Heavy rains early Sunday caused flooding and mudslides that blocked part of a nearby river, forming a lake that still threatens to burst.

Soldiers are using explosives and excavators to try to quickly drain the lake. But there is concern further rains could cause it to flood, putting people at risk and spreading disease from decomposing bodies.

China's Vice Minister of Water Resources, Jiao Yong, sought to reassure the public in a live briefing broadcast Wednesday saying there are contingency plans for handling the situation.

He says first they will strengthen early warnings and forecasts for weather, water conditions, and possible floods. Second, he says if there are floods, they will initiate a plan for emergency evacuations from dangerous areas.

Already, at least 45,000 people have been relocated from the remote valley where the mudslides took place.

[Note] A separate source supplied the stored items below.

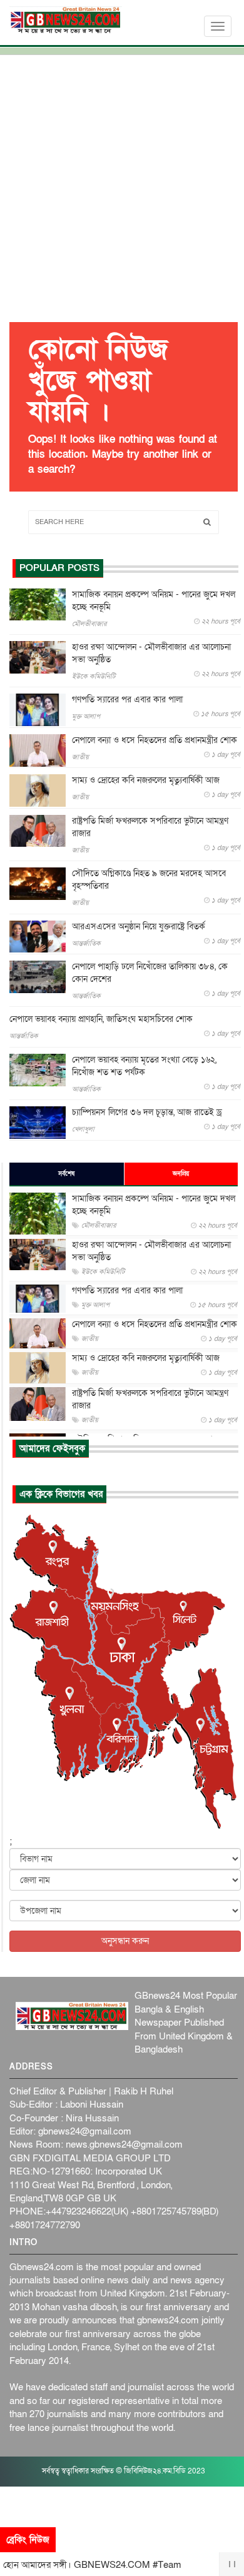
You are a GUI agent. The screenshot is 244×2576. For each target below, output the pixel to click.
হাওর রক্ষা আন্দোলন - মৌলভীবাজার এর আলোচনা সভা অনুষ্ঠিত (151, 653)
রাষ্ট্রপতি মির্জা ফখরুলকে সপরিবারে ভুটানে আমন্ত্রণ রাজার (150, 827)
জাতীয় (80, 757)
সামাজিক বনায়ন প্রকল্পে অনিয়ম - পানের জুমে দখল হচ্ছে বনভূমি (153, 600)
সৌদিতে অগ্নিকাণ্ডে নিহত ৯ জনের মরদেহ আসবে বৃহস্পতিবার (149, 879)
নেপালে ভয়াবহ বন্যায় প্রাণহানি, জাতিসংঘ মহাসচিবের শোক (101, 1019)
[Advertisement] (122, 190)
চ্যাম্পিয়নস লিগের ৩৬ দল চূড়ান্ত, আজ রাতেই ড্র (147, 1112)
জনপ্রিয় (181, 1173)
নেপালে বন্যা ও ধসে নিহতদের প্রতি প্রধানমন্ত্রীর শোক (154, 740)
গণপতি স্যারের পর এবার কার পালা (127, 699)
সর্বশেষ (66, 1173)
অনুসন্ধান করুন (125, 1941)
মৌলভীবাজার (89, 624)
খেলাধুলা (83, 1129)
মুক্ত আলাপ (86, 716)
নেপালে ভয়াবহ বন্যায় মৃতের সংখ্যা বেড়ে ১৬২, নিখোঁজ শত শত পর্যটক (144, 1066)
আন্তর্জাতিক (86, 943)
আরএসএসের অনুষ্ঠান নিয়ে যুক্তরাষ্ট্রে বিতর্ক (138, 926)
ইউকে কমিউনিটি (93, 676)
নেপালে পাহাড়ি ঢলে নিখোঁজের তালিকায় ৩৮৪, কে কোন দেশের (150, 973)
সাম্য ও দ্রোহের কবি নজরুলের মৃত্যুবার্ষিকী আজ (146, 780)
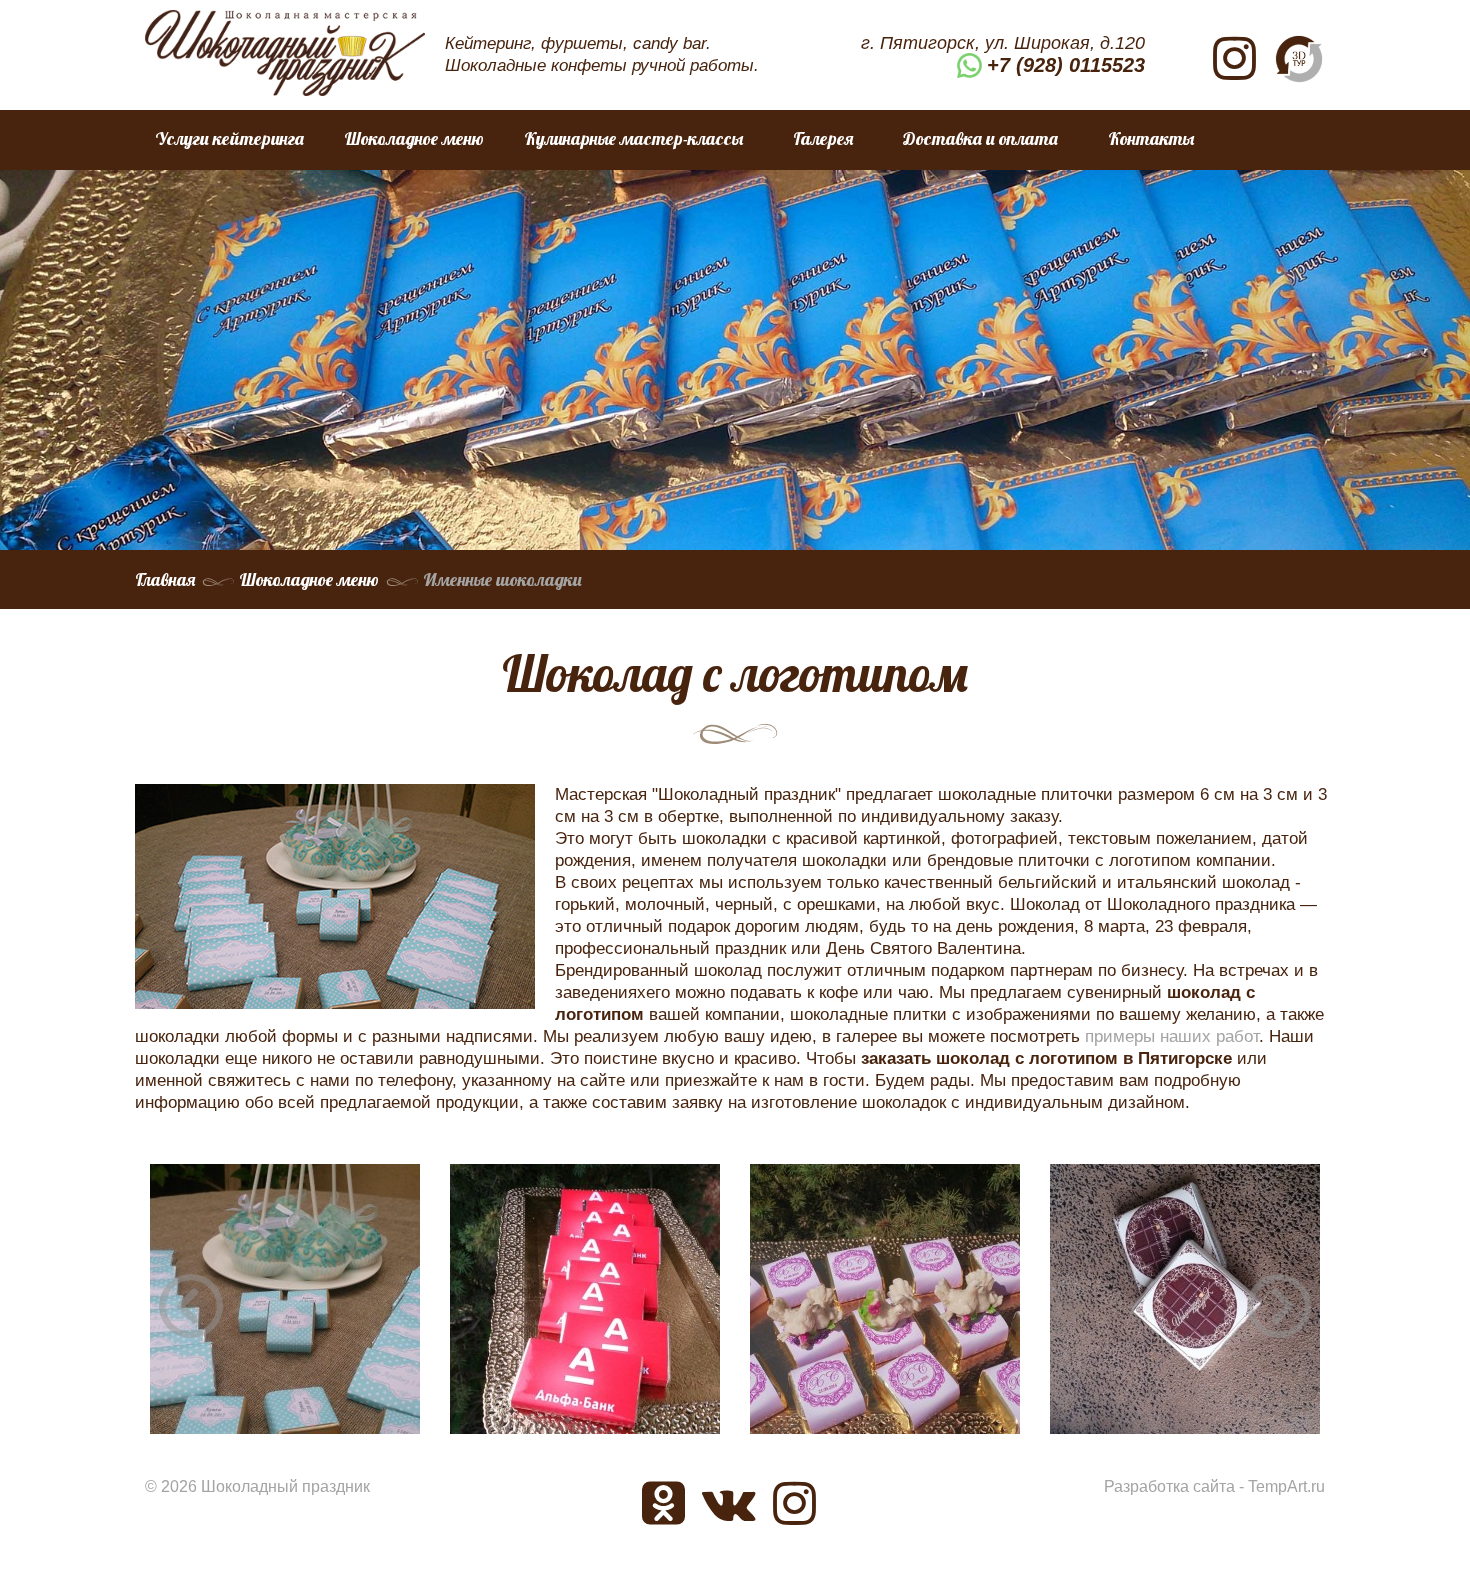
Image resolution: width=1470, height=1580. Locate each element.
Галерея (823, 138)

Food, water, and tents have been rushed in, and workers have sprayed disinfectant to prevent the spread of disease. Officials say supplies are adequate for current needs.

Some survivors and activists partly blame deforestation and poor flood control plans for the severity of the disaster.

However, Guan Fengjun, deputy director general of the Ministry of Land and Resources rejected that view, saying they have so far determined it to be a disaster caused by nature.

He says their experts on the ground will continue to follow the possible impact of human activities, and that they will have further studies which will be included in their final report.

China's official Xinhua news agency said roads were repaired Wednesday and heavy digging equipment was brought in to accelerate clean-up operations.

Xinhua said it was the deadliest mudslide to hit China in decades.